## ACTIVITY:
In the data below, find the line that contains "The image size is (1512, 564)." and the line that contains "The height and width of the screenshot is (1997, 1076).". Copy both, plus every line between them, exactly.

|---|

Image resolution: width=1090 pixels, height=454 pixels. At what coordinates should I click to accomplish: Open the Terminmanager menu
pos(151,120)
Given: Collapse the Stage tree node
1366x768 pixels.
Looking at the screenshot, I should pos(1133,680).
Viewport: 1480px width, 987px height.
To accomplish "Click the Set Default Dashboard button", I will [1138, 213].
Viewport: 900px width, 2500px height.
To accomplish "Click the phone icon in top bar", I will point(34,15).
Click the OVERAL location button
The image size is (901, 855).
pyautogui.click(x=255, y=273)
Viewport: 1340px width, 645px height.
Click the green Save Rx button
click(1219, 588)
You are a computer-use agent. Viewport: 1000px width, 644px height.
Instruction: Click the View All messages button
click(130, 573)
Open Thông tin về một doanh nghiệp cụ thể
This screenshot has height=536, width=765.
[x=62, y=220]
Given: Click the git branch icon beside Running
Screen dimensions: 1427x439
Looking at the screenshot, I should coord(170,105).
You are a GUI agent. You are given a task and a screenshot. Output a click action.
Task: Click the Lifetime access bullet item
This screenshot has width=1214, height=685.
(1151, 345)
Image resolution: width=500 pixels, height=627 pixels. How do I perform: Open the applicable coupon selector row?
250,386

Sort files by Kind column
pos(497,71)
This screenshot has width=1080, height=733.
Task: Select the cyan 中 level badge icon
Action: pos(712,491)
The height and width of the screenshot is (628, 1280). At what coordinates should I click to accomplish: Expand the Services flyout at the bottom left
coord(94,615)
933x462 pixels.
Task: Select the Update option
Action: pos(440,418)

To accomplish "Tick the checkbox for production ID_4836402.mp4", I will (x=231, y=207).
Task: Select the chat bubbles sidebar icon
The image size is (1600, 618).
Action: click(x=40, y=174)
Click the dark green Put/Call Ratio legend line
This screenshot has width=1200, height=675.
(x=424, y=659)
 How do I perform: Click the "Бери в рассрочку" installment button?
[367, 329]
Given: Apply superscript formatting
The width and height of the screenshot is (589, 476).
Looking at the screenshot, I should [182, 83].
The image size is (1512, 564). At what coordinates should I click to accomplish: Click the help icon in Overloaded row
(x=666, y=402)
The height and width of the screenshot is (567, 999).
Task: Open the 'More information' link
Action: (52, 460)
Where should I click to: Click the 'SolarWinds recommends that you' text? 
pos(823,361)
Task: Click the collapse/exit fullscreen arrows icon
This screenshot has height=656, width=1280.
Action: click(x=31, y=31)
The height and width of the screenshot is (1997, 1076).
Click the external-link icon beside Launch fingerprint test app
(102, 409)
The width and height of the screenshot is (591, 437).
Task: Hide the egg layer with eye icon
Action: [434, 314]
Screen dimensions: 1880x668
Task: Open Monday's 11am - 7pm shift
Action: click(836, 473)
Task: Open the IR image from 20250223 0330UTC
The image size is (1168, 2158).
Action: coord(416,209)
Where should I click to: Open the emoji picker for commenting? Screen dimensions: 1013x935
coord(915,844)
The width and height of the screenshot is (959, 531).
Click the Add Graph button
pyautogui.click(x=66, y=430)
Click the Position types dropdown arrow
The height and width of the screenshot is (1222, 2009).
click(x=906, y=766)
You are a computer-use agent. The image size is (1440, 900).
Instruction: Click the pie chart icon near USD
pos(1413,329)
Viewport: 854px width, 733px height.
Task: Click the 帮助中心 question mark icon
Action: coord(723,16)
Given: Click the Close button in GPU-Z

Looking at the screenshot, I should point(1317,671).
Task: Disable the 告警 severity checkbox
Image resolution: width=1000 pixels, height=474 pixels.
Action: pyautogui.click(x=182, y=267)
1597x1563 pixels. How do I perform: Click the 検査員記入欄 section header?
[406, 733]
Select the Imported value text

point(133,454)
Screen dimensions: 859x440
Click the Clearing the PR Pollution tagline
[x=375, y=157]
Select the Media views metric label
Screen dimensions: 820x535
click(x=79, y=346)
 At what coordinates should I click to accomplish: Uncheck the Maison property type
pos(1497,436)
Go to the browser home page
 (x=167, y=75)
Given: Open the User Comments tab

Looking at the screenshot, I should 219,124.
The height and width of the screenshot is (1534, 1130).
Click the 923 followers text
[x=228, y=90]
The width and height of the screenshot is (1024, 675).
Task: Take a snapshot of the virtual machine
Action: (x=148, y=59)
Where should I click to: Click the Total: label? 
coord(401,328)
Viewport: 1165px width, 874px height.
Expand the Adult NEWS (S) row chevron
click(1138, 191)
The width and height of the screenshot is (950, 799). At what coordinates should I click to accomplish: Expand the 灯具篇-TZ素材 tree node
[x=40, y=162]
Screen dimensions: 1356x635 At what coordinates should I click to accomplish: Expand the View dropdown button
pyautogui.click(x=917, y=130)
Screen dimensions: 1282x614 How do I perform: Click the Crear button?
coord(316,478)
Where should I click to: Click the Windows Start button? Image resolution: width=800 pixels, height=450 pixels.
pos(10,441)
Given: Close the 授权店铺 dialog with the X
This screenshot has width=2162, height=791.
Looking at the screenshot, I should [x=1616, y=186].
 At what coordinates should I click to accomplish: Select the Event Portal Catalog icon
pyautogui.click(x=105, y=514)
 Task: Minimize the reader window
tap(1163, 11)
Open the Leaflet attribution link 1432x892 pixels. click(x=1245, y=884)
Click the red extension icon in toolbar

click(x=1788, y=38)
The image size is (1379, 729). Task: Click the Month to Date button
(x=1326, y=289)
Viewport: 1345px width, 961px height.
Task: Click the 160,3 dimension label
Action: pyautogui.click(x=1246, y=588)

|---|

## TASK OUTPUT:
The image size is (1512, 564). At what coordinates should I click to accomplish: Click the help icon in Overloaded row
(x=666, y=402)
The height and width of the screenshot is (567, 999).
Task: Open the 'More information' link
Action: (52, 460)
Where should I click to: Click the 'SolarWinds recommends that you' text? 
pos(823,361)
Task: Click the collapse/exit fullscreen arrows icon
This screenshot has height=656, width=1280.
Action: click(x=31, y=31)
The height and width of the screenshot is (1997, 1076).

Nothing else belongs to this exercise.